First things first. Reboot is a full-length album with a surprisingly old school feel. From the first note, the listener is taken back to late ‘80s nostalgia when women were black widows and synth pop ruled the airwaves. And, well, Wonder Girls stays surprisingly true to that concept. The easiest way to describe Reboot would be to say that it could easily slot into Paula Abdul’s discography without anyone being the wiser.
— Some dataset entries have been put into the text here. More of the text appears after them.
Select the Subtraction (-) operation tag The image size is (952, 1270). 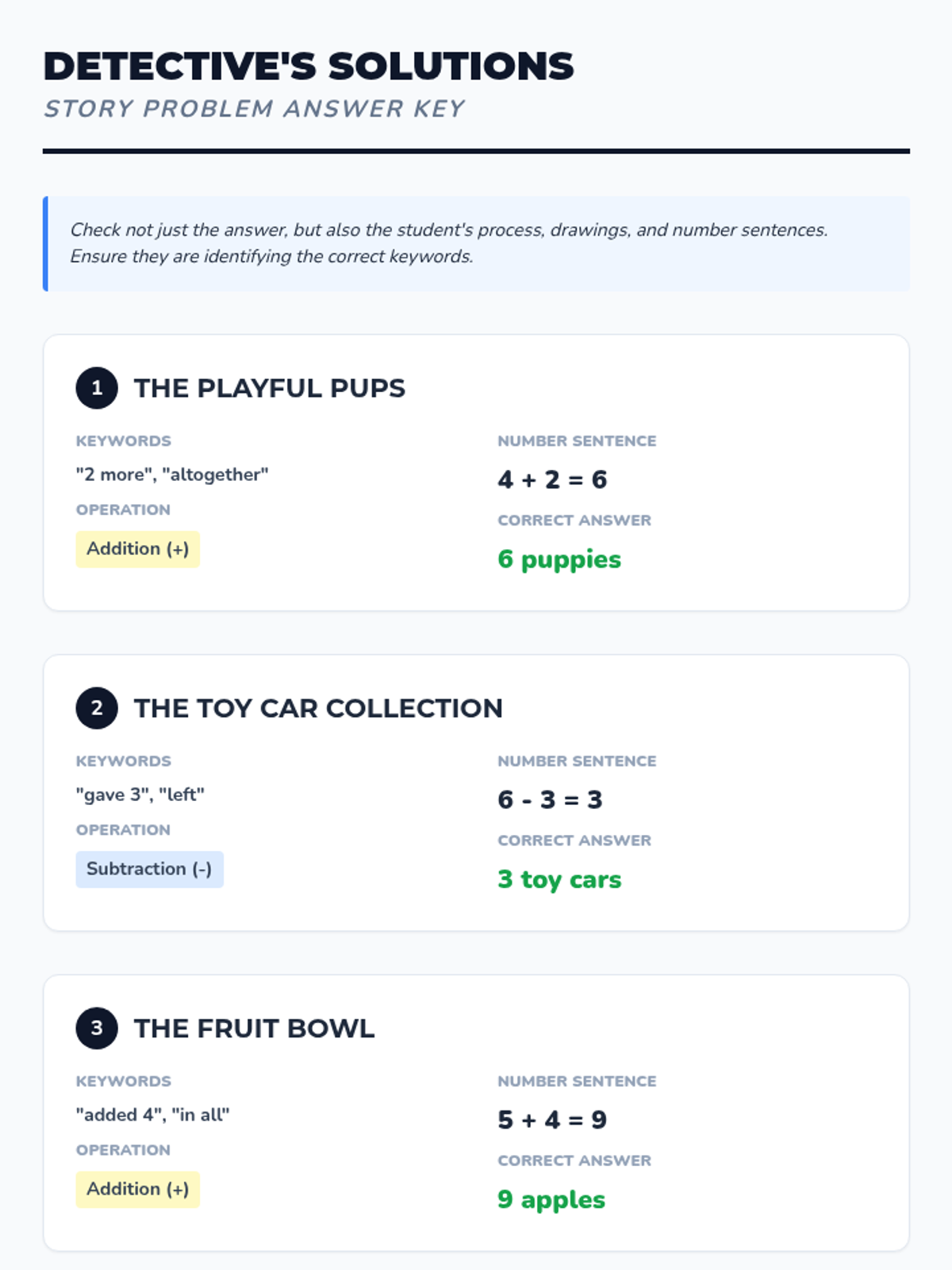149,869

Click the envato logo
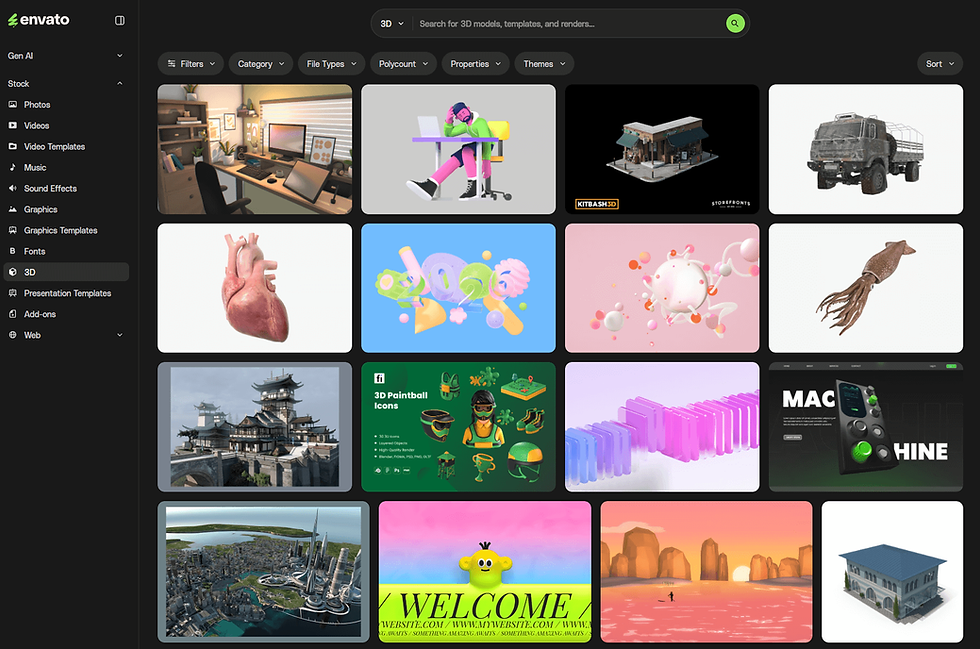point(40,19)
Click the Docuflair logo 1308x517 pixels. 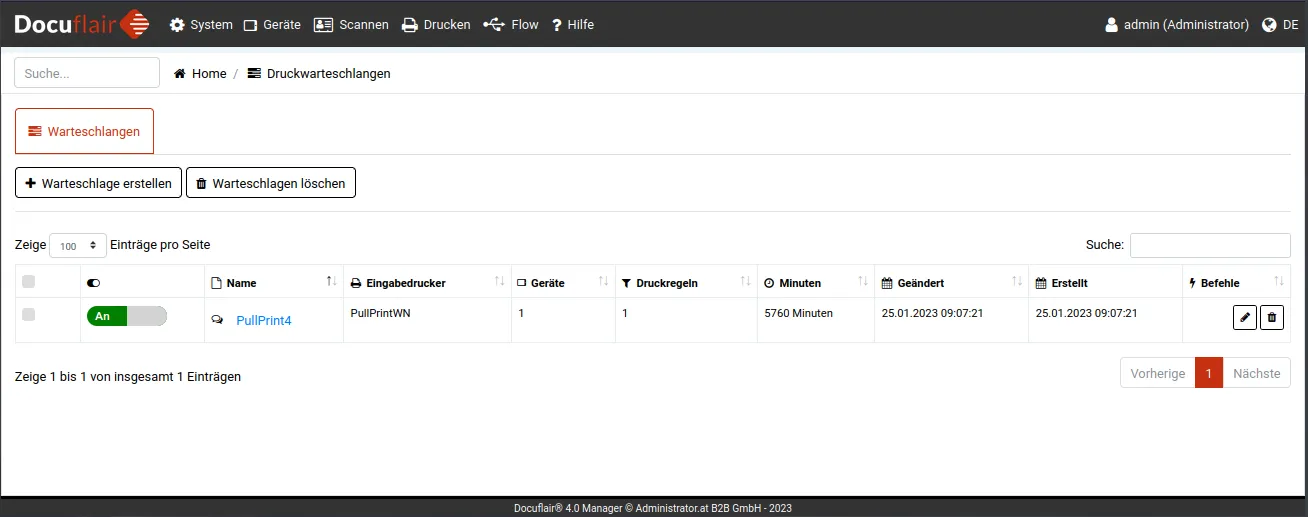click(82, 24)
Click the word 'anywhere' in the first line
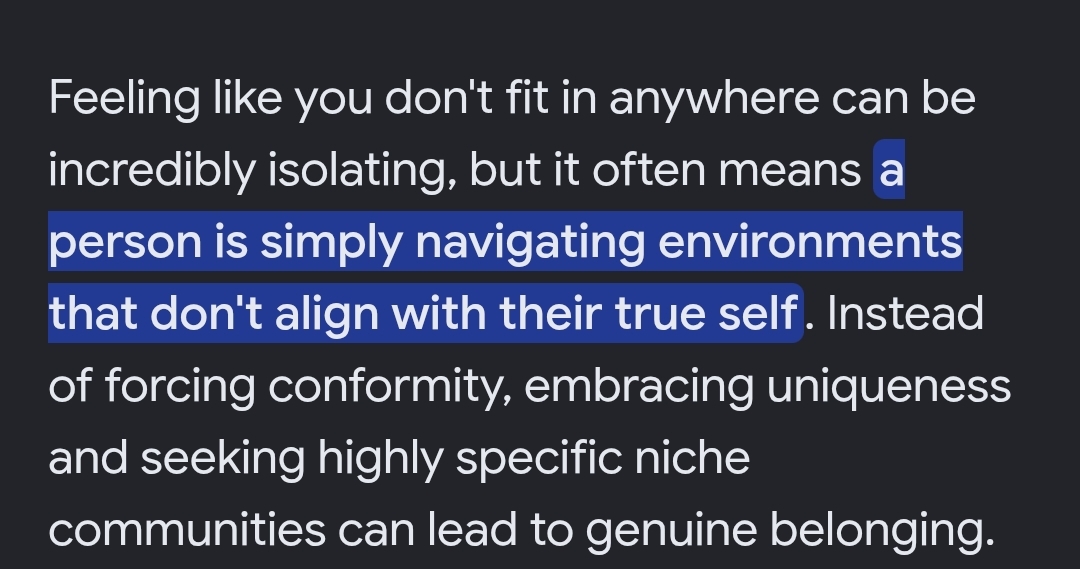Image resolution: width=1080 pixels, height=569 pixels. (714, 98)
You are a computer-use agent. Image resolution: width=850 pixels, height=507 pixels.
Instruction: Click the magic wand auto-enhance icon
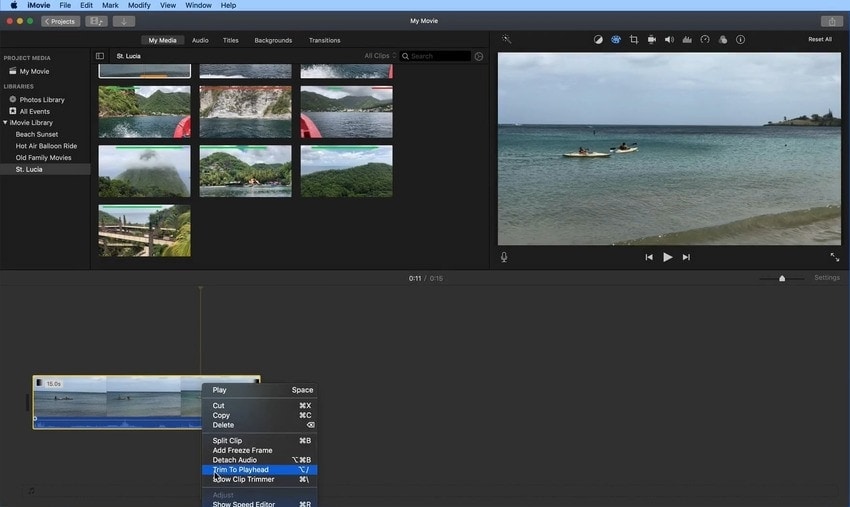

While this creates an album that feels cohesive, it also might be to the Wonder Girls’ detriment. The ‘80s music style is not geared towards the production of club bangers, and this album very noticeably contains none. “I Feel You” is the lead single for the album, though you wouldn’t guess it. It’s a functional song, but would hardly stand out on a B-side. There’s little in the way of a hook and nothing memorable about the music. In fact, the best part of the song might be YeEun’s elongation of some of her notes, reminiscent of Prince’s vocal play in “Little Red Corvette.” That’s hardly enough for a lead single. In a comeback showcase interview, the Wonder Girls noted that they chose “I Feel You” as their lead single because “it sounded really fresh.” Of course the fact that JYP produced it had nothing to do with their choice whatsoever.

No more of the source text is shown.